Here comes post no. 3 about WWDC 2014 (the last one in this series). So let’s see how to make users and developers happy.
Generic Size Classes
That’s in my opinion a huge improvement. So what does that mean “Generic Size Classes”?
If you develop nowadays an app for you will use a Storyboard for the visual design. As iPhones and iPads have different variations of screen real estate one would normally have two Storyboards: one for iPhones, one for iPads. And that’s the caveat – developing for two device categories doubles the work for the visual design. You may copy and paste, but often you have to change a label, the positioning of an image etc. You may do that in code, sure, but even then you’ve to setup the “frame” in a Storyboard.
You have to distinguish in code if it’s an iPhone or an iPad, if it’s position is horizontal or vertical to layout different elements right. Apple has put a lot of effort to support developers with AutoLayout which takes care of the right positioning of elements in Interface Builder. But if you use the same codebase for the Controller you may have to use a lot of double checking. Also the design element of a UISplitViewController is only available on iPad, not on iPhone.
That’ll change all.
Apple has abstracted the different device measurements. Beginning with iOS 8 you can now develop for a “Standard” size (aka iPad) and for a “Compact” size (aka iPhone) in your code. And use one Storyboard for all device sizes. Xcode takes care of the rest for you. Web-developers would call it Responsive Design. Not to forget that you now can use the UISplitViewController for Compact, too. That’ll remove a lot of error-prone actions as mentioned before. And will reduce the development time heavily.
And you – as a developer – won’t have to care about possible, in the future upcoming device types or sizes. May it be a wearable, a Phablet or whatever the so-called prophets foresee.
The introduction of a built-in fingerprint scanner (known as Touch ID) with the iPhone 5S was kind of a biggie last year. Then use cases were awesome (but somehow limited): device login and buying in the App Store without entering a passcode.

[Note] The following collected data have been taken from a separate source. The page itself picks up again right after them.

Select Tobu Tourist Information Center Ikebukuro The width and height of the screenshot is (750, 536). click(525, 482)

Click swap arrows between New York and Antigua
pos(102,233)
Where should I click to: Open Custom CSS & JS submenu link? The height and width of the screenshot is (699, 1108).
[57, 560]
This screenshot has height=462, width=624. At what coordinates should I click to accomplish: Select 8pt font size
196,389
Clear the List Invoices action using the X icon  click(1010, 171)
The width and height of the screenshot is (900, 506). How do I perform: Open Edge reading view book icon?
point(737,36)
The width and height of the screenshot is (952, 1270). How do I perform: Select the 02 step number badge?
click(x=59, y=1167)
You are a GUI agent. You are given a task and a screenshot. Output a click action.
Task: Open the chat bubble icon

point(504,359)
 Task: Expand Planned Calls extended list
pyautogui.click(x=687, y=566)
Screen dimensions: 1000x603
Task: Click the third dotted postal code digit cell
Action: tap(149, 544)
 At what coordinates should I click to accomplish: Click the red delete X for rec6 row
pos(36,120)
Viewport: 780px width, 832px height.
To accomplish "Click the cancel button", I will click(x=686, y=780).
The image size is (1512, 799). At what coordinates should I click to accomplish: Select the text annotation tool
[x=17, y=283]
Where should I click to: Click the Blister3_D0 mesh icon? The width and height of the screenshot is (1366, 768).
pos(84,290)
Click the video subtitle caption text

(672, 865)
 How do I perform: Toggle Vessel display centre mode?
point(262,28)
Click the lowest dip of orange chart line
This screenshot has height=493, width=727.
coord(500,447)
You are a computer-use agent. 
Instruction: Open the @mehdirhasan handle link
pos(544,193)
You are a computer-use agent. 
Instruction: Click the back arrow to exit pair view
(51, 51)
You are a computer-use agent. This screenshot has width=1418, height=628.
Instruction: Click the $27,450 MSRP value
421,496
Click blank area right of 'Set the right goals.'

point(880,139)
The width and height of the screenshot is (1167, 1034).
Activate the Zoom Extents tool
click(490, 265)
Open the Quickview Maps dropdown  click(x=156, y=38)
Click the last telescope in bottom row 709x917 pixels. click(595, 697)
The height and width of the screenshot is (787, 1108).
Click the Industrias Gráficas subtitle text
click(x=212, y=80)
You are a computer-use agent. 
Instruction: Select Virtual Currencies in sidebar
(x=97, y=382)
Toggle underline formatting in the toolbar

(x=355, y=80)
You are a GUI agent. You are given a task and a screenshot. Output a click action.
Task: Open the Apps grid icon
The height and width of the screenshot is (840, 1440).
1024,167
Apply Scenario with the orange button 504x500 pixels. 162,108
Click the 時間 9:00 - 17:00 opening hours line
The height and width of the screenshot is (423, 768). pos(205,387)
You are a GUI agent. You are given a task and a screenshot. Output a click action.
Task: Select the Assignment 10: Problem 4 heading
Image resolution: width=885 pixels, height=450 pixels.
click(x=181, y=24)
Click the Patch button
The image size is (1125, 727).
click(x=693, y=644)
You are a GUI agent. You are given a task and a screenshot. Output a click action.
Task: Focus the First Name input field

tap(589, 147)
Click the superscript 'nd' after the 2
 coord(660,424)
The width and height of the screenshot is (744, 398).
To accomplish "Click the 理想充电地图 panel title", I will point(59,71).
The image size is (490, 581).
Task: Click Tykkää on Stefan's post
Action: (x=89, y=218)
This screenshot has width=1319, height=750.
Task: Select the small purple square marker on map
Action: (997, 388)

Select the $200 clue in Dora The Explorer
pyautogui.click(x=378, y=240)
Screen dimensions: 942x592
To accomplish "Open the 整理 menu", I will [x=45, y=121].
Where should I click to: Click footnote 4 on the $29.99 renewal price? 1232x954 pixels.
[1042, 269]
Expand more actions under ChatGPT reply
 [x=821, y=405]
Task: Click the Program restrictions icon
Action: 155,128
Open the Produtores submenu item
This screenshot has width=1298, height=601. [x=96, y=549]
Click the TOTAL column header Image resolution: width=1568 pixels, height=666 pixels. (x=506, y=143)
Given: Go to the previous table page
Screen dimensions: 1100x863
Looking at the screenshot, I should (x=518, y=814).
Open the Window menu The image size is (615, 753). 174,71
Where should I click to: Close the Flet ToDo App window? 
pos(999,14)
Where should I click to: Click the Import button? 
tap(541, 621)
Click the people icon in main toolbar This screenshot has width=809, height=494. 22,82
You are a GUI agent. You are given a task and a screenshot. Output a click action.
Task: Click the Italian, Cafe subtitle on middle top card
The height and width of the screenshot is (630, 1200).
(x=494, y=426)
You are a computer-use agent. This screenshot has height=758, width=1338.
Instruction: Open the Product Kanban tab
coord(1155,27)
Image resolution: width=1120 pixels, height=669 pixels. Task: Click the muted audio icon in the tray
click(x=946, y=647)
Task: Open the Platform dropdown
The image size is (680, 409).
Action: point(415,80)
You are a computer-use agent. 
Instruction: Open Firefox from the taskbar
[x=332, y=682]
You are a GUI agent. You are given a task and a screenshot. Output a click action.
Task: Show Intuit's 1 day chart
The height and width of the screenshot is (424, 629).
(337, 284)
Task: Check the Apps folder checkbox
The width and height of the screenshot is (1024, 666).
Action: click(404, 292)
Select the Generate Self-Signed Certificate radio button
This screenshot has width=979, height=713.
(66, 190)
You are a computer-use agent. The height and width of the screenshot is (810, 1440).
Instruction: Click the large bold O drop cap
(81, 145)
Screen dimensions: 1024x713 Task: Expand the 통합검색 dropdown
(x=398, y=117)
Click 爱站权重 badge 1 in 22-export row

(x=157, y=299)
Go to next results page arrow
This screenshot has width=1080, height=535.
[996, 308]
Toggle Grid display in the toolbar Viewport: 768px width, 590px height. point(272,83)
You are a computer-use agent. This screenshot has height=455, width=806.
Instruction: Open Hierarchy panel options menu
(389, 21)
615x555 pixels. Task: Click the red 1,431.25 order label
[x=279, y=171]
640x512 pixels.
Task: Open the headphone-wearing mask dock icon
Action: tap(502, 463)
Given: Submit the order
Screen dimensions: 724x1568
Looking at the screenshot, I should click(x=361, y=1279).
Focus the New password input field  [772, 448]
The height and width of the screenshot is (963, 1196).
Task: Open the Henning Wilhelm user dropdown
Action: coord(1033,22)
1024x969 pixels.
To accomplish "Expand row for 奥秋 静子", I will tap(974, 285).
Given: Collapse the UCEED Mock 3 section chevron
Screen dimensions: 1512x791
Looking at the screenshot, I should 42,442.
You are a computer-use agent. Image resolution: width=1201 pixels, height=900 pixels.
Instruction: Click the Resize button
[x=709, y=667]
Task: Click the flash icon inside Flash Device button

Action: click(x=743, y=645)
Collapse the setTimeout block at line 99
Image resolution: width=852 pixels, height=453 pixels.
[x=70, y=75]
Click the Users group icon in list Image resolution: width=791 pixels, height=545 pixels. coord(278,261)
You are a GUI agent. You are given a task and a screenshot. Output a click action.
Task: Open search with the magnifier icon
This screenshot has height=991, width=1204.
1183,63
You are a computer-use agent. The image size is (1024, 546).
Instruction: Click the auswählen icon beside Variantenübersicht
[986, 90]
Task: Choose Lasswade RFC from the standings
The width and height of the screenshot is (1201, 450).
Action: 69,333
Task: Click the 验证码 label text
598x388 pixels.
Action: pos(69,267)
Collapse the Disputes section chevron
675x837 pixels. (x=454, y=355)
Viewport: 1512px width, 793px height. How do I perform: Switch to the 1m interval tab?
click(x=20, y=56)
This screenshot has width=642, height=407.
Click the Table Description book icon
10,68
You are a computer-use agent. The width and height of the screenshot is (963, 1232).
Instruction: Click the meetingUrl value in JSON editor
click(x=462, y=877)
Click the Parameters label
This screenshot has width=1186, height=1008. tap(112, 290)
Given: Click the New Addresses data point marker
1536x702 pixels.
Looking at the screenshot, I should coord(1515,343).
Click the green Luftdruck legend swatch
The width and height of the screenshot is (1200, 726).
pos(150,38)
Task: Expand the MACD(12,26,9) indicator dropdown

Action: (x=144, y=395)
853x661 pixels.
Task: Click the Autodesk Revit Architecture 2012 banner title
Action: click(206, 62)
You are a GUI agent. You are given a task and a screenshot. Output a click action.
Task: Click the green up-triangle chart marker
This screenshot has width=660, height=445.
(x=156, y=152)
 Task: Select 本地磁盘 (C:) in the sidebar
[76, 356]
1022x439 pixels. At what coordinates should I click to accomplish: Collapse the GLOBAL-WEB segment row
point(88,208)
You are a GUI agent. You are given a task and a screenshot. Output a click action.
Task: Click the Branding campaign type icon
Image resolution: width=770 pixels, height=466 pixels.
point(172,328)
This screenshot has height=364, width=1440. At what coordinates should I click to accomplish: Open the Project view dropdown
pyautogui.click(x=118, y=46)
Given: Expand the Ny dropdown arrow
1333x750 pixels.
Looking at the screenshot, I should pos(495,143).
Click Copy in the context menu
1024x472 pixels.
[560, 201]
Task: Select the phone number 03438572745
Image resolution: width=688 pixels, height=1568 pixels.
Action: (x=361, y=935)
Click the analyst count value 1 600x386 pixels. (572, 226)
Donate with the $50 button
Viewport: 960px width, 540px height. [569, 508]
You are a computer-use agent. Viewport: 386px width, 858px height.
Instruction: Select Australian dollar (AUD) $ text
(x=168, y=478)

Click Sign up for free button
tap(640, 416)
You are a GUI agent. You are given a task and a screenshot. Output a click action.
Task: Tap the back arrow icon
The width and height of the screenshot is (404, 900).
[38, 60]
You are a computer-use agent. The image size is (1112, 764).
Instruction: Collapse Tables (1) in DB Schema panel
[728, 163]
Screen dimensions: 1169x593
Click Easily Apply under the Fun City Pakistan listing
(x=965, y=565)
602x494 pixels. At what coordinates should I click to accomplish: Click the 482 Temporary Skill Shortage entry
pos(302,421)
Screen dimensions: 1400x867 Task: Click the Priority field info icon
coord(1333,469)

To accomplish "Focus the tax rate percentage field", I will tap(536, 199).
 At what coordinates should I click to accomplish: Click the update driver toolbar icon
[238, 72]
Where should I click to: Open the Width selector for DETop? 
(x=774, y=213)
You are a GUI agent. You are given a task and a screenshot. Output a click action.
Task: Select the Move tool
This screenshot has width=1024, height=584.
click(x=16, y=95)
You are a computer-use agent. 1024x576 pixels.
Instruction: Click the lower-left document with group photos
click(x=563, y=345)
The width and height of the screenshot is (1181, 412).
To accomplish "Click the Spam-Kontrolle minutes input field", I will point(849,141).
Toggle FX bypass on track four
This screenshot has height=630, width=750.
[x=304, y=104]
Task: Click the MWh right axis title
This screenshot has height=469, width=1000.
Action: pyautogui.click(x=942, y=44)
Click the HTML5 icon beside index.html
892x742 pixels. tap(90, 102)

Now – with iOS 8 – developers finally will have access to Touch ID. That means developers can secure their own apps using fingerprint technology. Why I think it’s awesome? Because it’ll help to prevent bad security implementations for per-app passcodes without lowering the convenience for the users.
Handoff allows to share an app state between iOS devices and Mac devices.
Let’s assume you’re reading a web site on your iPhone. You’ll put the iPhone besides your Mac and will be able to proceed with the website on your Mac. Or vice versa. Same will apply to any other app. For example you’re reading a PDF file in your favorite PDF viewer on the iPad. You can pick up the read on the same page on your iPhone.
This actions are called Activities. They are built-in for certain apps like Mail.app or Safari. And can be implemented by any app. It’ll work cross-app and cross-platform. For security reasons only apps of the same developer can share an activity state.
One really missing feature for developers was to have an official channel for beta testing your apps. Enterprise app developers have no “limitations” in this but if you’re developing apps for the App Store…well…you have.
Today you aren’t allowed to distribute the code outside the App Store. You also have some technical hurdles to work around. Like having the specific device id’s of the testers devices, no controlled distribution mechanism and so on. There are 3rd party vendors who offer services for that. But it’s not as good as have it integrated by the App Store itself.
Apple will catch up in this area with Android and Windows Phone. In fall developers can deploy beta versions of their App Store apps (via the App Store!) to maximum 1.000 users on a per-invitation base. That’ll improve the quality of the final product releases significantly for sure.
Not the end but…
This post will be the end of my small series. Apple has introduced loads more of stuff that’s worth to write about. HealthKit as a central API for health- and fitness-related apps, HomeKit for home-automation, SceneKit – a 3D game engine and so forth. Direct AirPlay streaming from an iOS device to an AppleTV without the need to be connected to a network, creating screencasts for iOS devices using QuickTime on the Mac via a lightning cable etc etc.
As you can see the list is long and get’s longer. As Apple has added more then 4.000 new APIs it’s somehow difficult to filter out the cool stuff. 😉
Have you missed Swift in this series? Good finding. As it’s IMHO only “make developers happy” thing it doesn’t fit into this series. That’s why I’ll blog later about my thoughts about it.
You’ll find real great introductions, overview information and more on Apple’s website. I strongly encourage you to dig into the new things if you’re interested into mobile development (for iOS).